[Information given Boundary: Start]

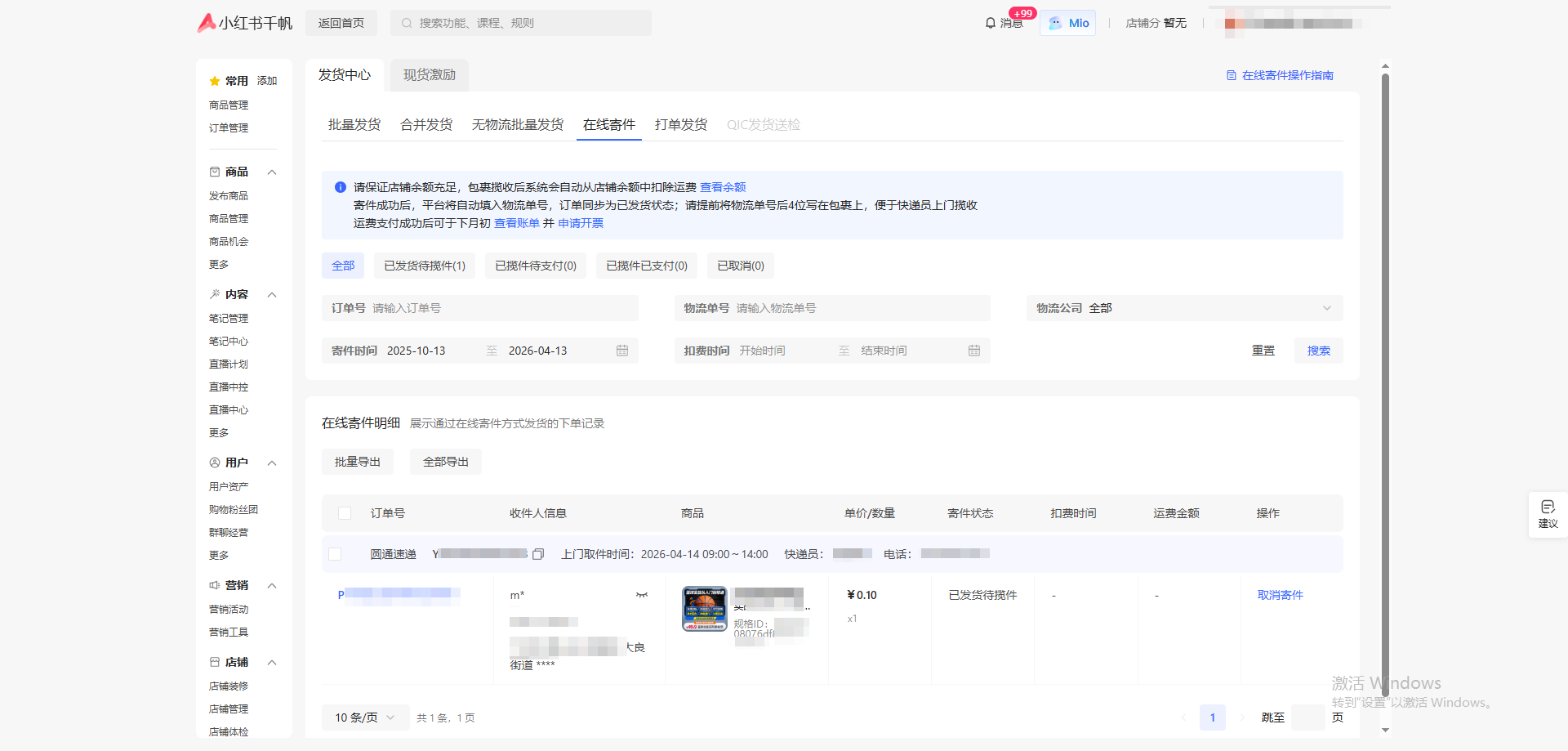The height and width of the screenshot is (751, 1568).
Task: Open the 扣费时间 calendar icon
Action: (974, 351)
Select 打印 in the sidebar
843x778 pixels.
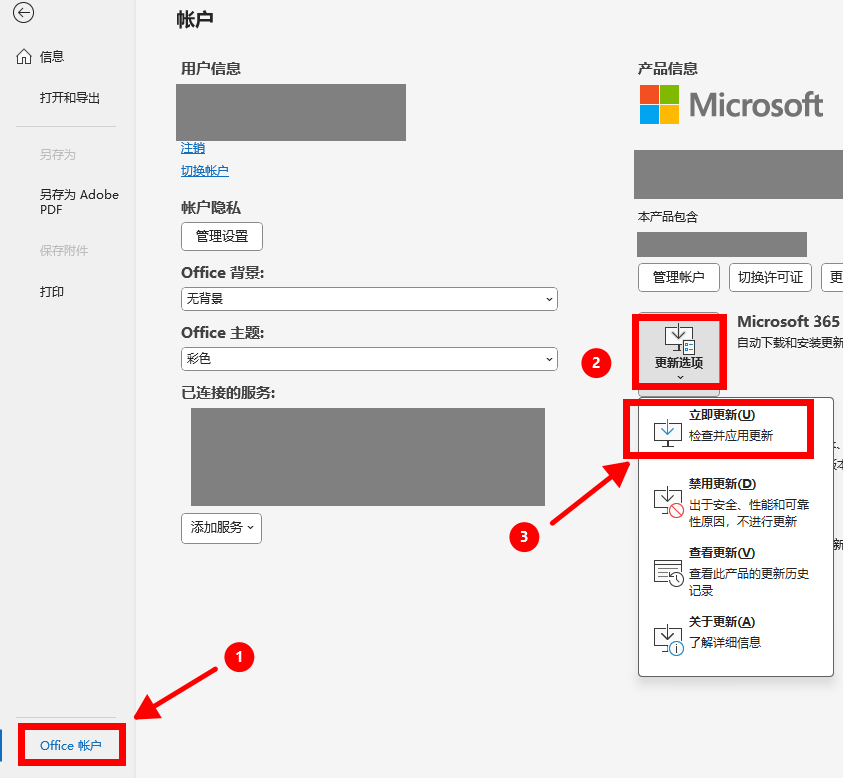pos(52,292)

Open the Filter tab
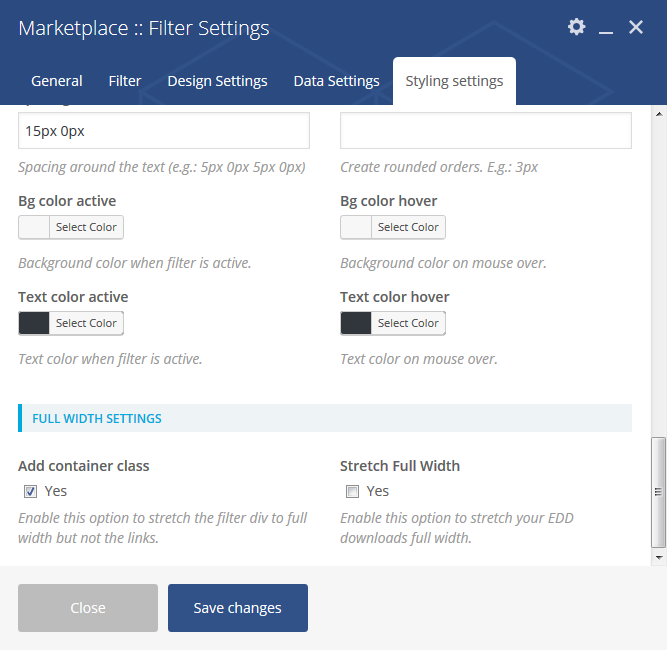(125, 81)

[Information given Boundary: End]

Which lines run from the one containing "Select 打印 in the sidebar" through the last line of the entries above? Output them exactly, both ends included, with no pictures.

Select 打印 in the sidebar
843x778 pixels.
pos(52,292)

Open the Filter tab
(125, 81)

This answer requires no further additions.